*Given entries*
• • •
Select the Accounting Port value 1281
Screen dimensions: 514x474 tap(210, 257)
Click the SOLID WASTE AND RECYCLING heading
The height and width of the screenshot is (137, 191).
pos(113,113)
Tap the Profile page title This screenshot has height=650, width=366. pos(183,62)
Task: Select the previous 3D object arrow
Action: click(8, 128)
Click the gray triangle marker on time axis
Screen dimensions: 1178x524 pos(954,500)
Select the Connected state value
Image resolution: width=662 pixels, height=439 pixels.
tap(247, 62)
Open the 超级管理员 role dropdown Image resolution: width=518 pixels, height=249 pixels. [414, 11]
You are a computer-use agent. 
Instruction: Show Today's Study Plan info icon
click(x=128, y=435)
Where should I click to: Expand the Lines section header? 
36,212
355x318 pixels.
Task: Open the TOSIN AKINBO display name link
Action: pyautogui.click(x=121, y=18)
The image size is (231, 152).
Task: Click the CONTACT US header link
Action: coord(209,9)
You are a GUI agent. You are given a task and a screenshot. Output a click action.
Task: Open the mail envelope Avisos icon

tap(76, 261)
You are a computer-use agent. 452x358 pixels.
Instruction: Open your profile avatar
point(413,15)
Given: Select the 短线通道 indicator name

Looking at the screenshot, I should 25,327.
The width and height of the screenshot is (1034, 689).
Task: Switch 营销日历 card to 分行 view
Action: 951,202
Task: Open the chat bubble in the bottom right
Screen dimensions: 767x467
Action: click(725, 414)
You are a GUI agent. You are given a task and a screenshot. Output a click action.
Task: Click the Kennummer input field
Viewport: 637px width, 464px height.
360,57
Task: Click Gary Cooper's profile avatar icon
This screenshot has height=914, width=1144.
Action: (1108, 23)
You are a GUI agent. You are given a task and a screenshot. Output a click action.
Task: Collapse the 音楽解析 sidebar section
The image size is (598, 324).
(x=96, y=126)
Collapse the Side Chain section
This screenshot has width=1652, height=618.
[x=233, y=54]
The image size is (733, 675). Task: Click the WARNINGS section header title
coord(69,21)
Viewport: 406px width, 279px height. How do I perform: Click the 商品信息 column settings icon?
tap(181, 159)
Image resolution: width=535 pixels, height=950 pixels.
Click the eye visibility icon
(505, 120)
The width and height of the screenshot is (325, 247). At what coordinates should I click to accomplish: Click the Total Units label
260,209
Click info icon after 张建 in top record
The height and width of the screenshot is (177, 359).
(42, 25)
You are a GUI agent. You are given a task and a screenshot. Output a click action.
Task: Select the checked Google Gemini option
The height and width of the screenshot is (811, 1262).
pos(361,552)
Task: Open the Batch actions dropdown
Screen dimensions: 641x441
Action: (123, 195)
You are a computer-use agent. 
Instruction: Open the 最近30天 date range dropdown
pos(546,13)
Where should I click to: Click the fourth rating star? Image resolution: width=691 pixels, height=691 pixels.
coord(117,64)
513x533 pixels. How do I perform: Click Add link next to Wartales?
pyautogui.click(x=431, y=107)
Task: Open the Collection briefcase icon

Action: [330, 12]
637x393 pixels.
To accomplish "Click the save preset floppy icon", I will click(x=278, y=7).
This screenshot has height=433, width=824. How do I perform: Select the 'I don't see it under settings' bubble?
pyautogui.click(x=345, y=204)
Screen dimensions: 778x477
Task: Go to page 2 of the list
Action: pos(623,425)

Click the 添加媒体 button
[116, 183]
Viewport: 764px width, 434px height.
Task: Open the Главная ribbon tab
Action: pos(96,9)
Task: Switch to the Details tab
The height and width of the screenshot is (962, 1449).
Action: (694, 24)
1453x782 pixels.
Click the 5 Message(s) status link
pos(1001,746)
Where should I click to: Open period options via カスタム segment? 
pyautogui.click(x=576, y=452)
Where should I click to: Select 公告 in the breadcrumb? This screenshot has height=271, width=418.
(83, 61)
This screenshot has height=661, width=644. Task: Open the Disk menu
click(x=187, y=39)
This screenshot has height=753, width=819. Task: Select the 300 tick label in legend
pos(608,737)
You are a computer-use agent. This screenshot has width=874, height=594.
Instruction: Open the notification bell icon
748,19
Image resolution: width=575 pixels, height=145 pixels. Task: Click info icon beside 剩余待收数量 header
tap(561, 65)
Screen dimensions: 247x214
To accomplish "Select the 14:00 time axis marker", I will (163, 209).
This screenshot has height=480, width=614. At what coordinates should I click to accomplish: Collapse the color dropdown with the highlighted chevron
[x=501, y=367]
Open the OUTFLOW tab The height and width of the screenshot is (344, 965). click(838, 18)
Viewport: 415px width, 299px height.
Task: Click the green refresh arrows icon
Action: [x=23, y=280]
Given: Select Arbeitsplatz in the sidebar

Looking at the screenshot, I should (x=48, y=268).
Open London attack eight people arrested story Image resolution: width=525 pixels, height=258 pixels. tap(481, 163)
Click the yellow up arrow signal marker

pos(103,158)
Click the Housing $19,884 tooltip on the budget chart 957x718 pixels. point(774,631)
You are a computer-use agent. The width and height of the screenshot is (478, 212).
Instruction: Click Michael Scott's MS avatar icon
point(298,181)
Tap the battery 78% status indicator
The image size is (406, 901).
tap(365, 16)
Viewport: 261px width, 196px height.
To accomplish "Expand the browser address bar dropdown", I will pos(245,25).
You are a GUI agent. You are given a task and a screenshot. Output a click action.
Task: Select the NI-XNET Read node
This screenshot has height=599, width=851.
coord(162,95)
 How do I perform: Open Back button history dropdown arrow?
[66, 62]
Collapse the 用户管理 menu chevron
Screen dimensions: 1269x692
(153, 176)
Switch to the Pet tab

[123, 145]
• • •
Transcribe the records above in full, exactly as they stand.

*Written answer*
Select the Accounting Port value 1281
Screen dimensions: 514x474 tap(210, 257)
Click the SOLID WASTE AND RECYCLING heading
The height and width of the screenshot is (137, 191).
pos(113,113)
Tap the Profile page title This screenshot has height=650, width=366. pos(183,62)
Task: Select the previous 3D object arrow
Action: click(8, 128)
Click the gray triangle marker on time axis
Screen dimensions: 1178x524 pos(954,500)
Select the Connected state value
Image resolution: width=662 pixels, height=439 pixels.
tap(247, 62)
Open the 超级管理员 role dropdown Image resolution: width=518 pixels, height=249 pixels. [414, 11]
You are a computer-use agent. 
Instruction: Show Today's Study Plan info icon
click(x=128, y=435)
Where should I click to: Expand the Lines section header? 
36,212
355x318 pixels.
Task: Open the TOSIN AKINBO display name link
Action: pyautogui.click(x=121, y=18)
The image size is (231, 152).
Task: Click the CONTACT US header link
Action: coord(209,9)
You are a GUI agent. You are given a task and a screenshot. Output a click action.
Task: Open the mail envelope Avisos icon

tap(76, 261)
You are a computer-use agent. 452x358 pixels.
Instruction: Open your profile avatar
point(413,15)
Given: Select the 短线通道 indicator name

Looking at the screenshot, I should 25,327.
The width and height of the screenshot is (1034, 689).
Task: Switch 营销日历 card to 分行 view
Action: 951,202
Task: Open the chat bubble in the bottom right
Screen dimensions: 767x467
Action: click(725, 414)
You are a GUI agent. You are given a task and a screenshot. Output a click action.
Task: Click the Kennummer input field
Viewport: 637px width, 464px height.
360,57
Task: Click Gary Cooper's profile avatar icon
This screenshot has height=914, width=1144.
Action: (1108, 23)
You are a GUI agent. You are given a task and a screenshot. Output a click action.
Task: Collapse the 音楽解析 sidebar section
The image size is (598, 324).
(x=96, y=126)
Collapse the Side Chain section
This screenshot has width=1652, height=618.
[x=233, y=54]
The image size is (733, 675). Task: Click the WARNINGS section header title
coord(69,21)
Viewport: 406px width, 279px height. How do I perform: Click the 商品信息 column settings icon?
tap(181, 159)
Image resolution: width=535 pixels, height=950 pixels.
Click the eye visibility icon
(505, 120)
The width and height of the screenshot is (325, 247). At what coordinates should I click to accomplish: Click the Total Units label
260,209
Click info icon after 张建 in top record
The height and width of the screenshot is (177, 359).
(42, 25)
You are a GUI agent. You are given a task and a screenshot. Output a click action.
Task: Select the checked Google Gemini option
The height and width of the screenshot is (811, 1262).
pos(361,552)
Task: Open the Batch actions dropdown
Screen dimensions: 641x441
Action: (123, 195)
You are a computer-use agent. 
Instruction: Open the 最近30天 date range dropdown
pos(546,13)
Where should I click to: Click the fourth rating star? Image resolution: width=691 pixels, height=691 pixels.
coord(117,64)
513x533 pixels. How do I perform: Click Add link next to Wartales?
pyautogui.click(x=431, y=107)
Task: Open the Collection briefcase icon

Action: [330, 12]
637x393 pixels.
To accomplish "Click the save preset floppy icon", I will click(x=278, y=7).
This screenshot has height=433, width=824. How do I perform: Select the 'I don't see it under settings' bubble?
pyautogui.click(x=345, y=204)
Screen dimensions: 778x477
Task: Go to page 2 of the list
Action: pos(623,425)

Click the 添加媒体 button
[116, 183]
Viewport: 764px width, 434px height.
Task: Open the Главная ribbon tab
Action: pos(96,9)
Task: Switch to the Details tab
The height and width of the screenshot is (962, 1449).
Action: (694, 24)
1453x782 pixels.
Click the 5 Message(s) status link
pos(1001,746)
Where should I click to: Open period options via カスタム segment? 
pyautogui.click(x=576, y=452)
Where should I click to: Select 公告 in the breadcrumb? This screenshot has height=271, width=418.
(83, 61)
This screenshot has height=661, width=644. Task: Open the Disk menu
click(x=187, y=39)
This screenshot has height=753, width=819. Task: Select the 300 tick label in legend
pos(608,737)
You are a computer-use agent. This screenshot has width=874, height=594.
Instruction: Open the notification bell icon
748,19
Image resolution: width=575 pixels, height=145 pixels. Task: Click info icon beside 剩余待收数量 header
tap(561, 65)
Screen dimensions: 247x214
To accomplish "Select the 14:00 time axis marker", I will (163, 209).
This screenshot has height=480, width=614. At what coordinates should I click to accomplish: Collapse the color dropdown with the highlighted chevron
[x=501, y=367]
Open the OUTFLOW tab The height and width of the screenshot is (344, 965). click(838, 18)
Viewport: 415px width, 299px height.
Task: Click the green refresh arrows icon
Action: [x=23, y=280]
Given: Select Arbeitsplatz in the sidebar

Looking at the screenshot, I should (x=48, y=268).
Open London attack eight people arrested story Image resolution: width=525 pixels, height=258 pixels. tap(481, 163)
Click the yellow up arrow signal marker

pos(103,158)
Click the Housing $19,884 tooltip on the budget chart 957x718 pixels. point(774,631)
You are a computer-use agent. The width and height of the screenshot is (478, 212).
Instruction: Click Michael Scott's MS avatar icon
point(298,181)
Tap the battery 78% status indicator
The image size is (406, 901).
tap(365, 16)
Viewport: 261px width, 196px height.
To accomplish "Expand the browser address bar dropdown", I will pos(245,25).
You are a GUI agent. You are given a task and a screenshot. Output a click action.
Task: Select the NI-XNET Read node
This screenshot has height=599, width=851.
coord(162,95)
 How do I perform: Open Back button history dropdown arrow?
[66, 62]
Collapse the 用户管理 menu chevron
Screen dimensions: 1269x692
(153, 176)
Switch to the Pet tab

[123, 145]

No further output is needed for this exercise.